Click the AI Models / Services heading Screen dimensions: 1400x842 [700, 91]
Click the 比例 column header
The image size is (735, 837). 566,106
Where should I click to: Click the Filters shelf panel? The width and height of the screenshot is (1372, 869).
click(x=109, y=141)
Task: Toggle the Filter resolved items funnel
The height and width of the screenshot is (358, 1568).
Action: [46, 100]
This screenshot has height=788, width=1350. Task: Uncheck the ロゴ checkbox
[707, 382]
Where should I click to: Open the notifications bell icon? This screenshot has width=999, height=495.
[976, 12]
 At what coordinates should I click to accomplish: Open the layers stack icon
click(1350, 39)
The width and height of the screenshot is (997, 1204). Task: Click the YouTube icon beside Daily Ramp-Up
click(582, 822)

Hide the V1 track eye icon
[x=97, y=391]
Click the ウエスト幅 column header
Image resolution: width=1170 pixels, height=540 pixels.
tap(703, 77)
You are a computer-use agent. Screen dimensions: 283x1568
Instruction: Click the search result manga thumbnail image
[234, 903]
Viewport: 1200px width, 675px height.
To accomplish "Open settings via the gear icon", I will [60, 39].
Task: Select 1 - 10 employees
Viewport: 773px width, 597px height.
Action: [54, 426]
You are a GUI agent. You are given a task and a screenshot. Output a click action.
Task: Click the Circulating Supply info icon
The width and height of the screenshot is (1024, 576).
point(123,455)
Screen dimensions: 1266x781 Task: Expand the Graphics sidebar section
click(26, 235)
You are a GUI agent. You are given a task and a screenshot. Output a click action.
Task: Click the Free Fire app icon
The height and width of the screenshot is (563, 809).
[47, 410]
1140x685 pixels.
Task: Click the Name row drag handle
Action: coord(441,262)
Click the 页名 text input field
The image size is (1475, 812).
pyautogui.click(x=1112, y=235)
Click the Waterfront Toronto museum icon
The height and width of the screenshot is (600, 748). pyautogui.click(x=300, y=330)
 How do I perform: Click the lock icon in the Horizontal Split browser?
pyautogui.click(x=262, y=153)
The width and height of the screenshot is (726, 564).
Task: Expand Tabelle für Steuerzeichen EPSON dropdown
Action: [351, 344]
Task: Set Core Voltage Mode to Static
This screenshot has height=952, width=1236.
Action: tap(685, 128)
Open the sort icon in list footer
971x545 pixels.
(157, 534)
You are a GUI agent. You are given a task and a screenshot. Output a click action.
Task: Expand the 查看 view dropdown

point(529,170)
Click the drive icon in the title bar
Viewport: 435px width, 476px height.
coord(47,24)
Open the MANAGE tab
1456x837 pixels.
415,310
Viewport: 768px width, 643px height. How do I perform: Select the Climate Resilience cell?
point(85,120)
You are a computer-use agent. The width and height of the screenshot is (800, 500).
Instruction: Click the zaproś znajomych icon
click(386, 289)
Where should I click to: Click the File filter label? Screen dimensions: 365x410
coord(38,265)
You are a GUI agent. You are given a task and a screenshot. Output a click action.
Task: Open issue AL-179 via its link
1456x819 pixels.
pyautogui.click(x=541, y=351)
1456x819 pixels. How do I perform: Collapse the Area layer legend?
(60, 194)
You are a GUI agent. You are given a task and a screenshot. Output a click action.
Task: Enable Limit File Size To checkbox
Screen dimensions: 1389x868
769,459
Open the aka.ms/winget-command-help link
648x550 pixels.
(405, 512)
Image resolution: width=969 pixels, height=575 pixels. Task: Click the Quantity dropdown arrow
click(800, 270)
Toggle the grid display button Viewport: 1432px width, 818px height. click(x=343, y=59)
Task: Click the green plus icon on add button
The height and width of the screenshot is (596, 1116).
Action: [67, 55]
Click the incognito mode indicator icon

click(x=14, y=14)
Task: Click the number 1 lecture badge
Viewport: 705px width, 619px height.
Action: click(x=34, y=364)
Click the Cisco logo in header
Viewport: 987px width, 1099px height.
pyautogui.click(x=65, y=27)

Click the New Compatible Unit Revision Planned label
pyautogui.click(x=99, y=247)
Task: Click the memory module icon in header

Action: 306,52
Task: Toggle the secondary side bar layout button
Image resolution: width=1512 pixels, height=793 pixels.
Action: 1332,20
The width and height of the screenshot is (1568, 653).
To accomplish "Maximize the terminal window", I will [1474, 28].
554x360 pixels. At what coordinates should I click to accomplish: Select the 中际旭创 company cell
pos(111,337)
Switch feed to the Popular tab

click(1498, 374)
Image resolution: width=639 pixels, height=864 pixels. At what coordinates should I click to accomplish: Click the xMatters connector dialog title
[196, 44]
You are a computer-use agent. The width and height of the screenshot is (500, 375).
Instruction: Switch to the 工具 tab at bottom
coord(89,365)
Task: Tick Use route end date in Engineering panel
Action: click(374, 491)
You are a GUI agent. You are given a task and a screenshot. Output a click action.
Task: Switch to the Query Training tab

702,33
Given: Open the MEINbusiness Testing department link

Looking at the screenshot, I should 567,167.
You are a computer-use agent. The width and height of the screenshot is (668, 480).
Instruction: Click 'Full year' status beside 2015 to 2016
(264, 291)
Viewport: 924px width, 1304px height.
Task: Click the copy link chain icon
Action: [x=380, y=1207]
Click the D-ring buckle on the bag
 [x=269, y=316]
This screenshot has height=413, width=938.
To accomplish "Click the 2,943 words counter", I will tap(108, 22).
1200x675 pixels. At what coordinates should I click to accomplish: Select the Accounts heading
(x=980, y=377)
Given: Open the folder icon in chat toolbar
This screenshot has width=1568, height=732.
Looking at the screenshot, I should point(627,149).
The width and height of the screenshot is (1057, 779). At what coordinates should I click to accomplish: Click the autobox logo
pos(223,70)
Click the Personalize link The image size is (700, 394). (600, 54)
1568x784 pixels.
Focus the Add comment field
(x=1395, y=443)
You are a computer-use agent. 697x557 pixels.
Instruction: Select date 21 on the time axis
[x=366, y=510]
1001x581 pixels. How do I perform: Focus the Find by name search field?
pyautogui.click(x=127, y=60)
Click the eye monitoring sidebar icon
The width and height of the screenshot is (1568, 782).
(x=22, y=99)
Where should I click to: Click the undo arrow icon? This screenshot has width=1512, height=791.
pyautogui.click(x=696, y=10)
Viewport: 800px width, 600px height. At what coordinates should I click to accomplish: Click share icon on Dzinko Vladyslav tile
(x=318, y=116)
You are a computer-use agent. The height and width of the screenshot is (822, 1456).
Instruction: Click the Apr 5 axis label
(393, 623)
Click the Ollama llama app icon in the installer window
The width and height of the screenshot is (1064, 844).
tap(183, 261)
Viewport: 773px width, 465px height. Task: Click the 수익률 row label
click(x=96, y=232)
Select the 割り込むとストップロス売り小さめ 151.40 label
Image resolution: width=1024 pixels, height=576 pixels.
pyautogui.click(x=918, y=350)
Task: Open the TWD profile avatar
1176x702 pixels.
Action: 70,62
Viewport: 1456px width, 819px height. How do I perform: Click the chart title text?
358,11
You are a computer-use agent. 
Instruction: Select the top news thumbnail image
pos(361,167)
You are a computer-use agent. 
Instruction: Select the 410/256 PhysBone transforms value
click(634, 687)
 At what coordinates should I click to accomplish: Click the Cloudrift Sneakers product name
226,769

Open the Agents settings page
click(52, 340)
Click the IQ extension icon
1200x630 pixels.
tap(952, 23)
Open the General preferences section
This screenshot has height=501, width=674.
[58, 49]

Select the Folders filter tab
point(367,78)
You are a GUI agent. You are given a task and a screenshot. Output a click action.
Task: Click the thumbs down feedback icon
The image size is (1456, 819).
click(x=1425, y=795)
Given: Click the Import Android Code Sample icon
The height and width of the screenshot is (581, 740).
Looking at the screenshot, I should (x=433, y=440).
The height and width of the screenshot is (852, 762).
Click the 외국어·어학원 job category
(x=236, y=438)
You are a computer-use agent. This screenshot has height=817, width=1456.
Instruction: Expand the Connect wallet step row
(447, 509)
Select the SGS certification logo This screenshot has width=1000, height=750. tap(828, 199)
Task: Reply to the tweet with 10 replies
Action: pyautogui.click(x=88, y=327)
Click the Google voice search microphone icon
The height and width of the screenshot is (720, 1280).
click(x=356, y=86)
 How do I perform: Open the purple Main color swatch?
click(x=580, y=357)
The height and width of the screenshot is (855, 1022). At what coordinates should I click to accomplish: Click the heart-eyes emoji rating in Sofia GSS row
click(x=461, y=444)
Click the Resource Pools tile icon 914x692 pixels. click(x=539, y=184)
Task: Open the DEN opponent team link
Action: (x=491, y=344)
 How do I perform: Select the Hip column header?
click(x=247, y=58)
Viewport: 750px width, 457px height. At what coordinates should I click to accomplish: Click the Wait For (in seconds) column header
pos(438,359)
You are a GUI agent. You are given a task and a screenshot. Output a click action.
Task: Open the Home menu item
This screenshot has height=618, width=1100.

################

**WRITTEN REQUEST**
Print everything from the line containing "Task: Click the green plus icon on add button" down to the line containing "will tap(108, 22).", reproducing each line exactly.

**RESULT**
Task: Click the green plus icon on add button
The height and width of the screenshot is (596, 1116).
Action: [67, 55]
Click the incognito mode indicator icon

click(x=14, y=14)
Task: Click the number 1 lecture badge
Viewport: 705px width, 619px height.
Action: click(x=34, y=364)
Click the Cisco logo in header
Viewport: 987px width, 1099px height.
pyautogui.click(x=65, y=27)

Click the New Compatible Unit Revision Planned label
pyautogui.click(x=99, y=247)
Task: Click the memory module icon in header

Action: 306,52
Task: Toggle the secondary side bar layout button
Image resolution: width=1512 pixels, height=793 pixels.
Action: 1332,20
The width and height of the screenshot is (1568, 653).
To accomplish "Maximize the terminal window", I will [1474, 28].
554x360 pixels. At what coordinates should I click to accomplish: Select the 中际旭创 company cell
pos(111,337)
Switch feed to the Popular tab

click(1498, 374)
Image resolution: width=639 pixels, height=864 pixels. At what coordinates should I click to accomplish: Click the xMatters connector dialog title
[196, 44]
You are a computer-use agent. The width and height of the screenshot is (500, 375).
Instruction: Switch to the 工具 tab at bottom
coord(89,365)
Task: Tick Use route end date in Engineering panel
Action: click(374, 491)
You are a GUI agent. You are given a task and a screenshot. Output a click action.
Task: Switch to the Query Training tab

702,33
Given: Open the MEINbusiness Testing department link

Looking at the screenshot, I should 567,167.
You are a computer-use agent. The width and height of the screenshot is (668, 480).
Instruction: Click 'Full year' status beside 2015 to 2016
(264, 291)
Viewport: 924px width, 1304px height.
Task: Click the copy link chain icon
Action: [x=380, y=1207]
Click the D-ring buckle on the bag
 [x=269, y=316]
This screenshot has height=413, width=938.
To accomplish "Click the 2,943 words counter", I will tap(108, 22).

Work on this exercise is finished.